Calcium has a tendency to build up on pool tiles over time, which can result in an off-putting white residue. No matter what material you have in and around your pool, always give it a thorough scrubbing before listing your home for sale, says Los Angeles-based real estate agent Kate Newton. Otherwise, you’re sending them a big red flag that you haven’t been maintaining the pool properly.

10. Rounded Pools

Circular or kidney-shaped pools are out, and those with chic, straight lines are in, according to Blythe Yost, cofounder and chief landscape architect of Tilly, an online landscape design company. Rectangles in particular are an especially popular shape because they can accommodate an automatic, retractable pool cover.

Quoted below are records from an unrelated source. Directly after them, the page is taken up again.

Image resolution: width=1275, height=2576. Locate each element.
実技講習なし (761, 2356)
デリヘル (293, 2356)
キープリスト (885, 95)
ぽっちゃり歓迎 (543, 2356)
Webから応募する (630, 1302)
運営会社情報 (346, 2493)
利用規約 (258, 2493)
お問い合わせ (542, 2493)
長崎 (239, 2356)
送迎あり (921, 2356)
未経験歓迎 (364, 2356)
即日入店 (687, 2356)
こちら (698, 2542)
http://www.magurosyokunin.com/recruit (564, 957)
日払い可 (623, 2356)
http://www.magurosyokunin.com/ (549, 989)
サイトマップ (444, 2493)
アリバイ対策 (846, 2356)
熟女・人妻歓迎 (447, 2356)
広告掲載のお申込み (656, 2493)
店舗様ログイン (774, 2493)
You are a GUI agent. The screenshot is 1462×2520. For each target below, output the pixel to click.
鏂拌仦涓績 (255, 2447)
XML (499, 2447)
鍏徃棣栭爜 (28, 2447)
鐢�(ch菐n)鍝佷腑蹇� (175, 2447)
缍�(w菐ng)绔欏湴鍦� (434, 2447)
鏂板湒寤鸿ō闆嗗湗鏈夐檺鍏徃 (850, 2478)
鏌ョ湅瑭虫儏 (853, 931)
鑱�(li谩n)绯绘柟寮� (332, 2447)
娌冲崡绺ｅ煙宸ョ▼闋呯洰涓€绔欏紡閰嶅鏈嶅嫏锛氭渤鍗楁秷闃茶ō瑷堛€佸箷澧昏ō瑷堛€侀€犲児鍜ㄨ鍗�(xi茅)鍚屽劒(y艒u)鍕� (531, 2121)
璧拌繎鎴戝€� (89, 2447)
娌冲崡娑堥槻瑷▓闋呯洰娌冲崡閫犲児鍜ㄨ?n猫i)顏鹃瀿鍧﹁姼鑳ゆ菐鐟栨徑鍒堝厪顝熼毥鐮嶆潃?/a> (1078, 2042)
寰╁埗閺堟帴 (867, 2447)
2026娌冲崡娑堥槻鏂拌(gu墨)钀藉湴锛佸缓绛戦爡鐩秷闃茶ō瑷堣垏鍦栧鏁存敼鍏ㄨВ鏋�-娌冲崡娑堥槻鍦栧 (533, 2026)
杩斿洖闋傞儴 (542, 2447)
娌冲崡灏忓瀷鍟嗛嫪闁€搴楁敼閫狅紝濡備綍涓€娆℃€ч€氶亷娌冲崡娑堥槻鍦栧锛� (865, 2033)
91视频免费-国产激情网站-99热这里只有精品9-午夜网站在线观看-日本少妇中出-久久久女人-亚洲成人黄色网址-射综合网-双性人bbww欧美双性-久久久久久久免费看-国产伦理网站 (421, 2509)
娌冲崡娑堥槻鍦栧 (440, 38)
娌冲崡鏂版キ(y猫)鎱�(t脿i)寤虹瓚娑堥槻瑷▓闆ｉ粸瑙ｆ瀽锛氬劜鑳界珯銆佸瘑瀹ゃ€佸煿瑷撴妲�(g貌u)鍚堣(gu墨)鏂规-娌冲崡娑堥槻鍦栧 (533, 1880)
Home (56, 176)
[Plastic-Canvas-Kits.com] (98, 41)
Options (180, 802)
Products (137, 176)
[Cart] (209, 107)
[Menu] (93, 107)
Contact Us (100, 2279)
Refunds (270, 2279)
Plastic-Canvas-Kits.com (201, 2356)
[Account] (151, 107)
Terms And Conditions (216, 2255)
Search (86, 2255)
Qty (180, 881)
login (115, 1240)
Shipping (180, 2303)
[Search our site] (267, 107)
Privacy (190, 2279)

“[Auto covers] are super useful for keeping the pool warm, clean, and, most of all, safe,” says Yost.

11. Visible Equipment

Filter, pumps, heaters, and other types of less-than-sexy equipment are a necessary component of pool ownership — but they don’t have to be loud, clunky, or obvious, says Yost.

“It’s a great idea to have a smart landscaping solution to hide your pool equipment,” she says. “This can be behind lattice panels, hedges, or a number of other smart solutions. Just make sure you have easy access to the equipment. And remember, sometimes less is more. Just add a simple lattice panel that will meld in with the landscape, versus something more intricate or loud that may draw your eye to it — exactly what you don’t want to do.”

12. Bad Landscaping

The backyard has a pool, what more could you want? Buyers, as it turns out, don’t exactly see it that way. They want a pool, yes, but also manicured landscaping to surround it. If buyers see overgrown weeds, cracked cement — or worse — barren concrete as far as the eye can see, they’re going to get right back in their cars and drive away.

“People always hear that pools are costly, and bad landscaping can tap into those feelings,” says Yost.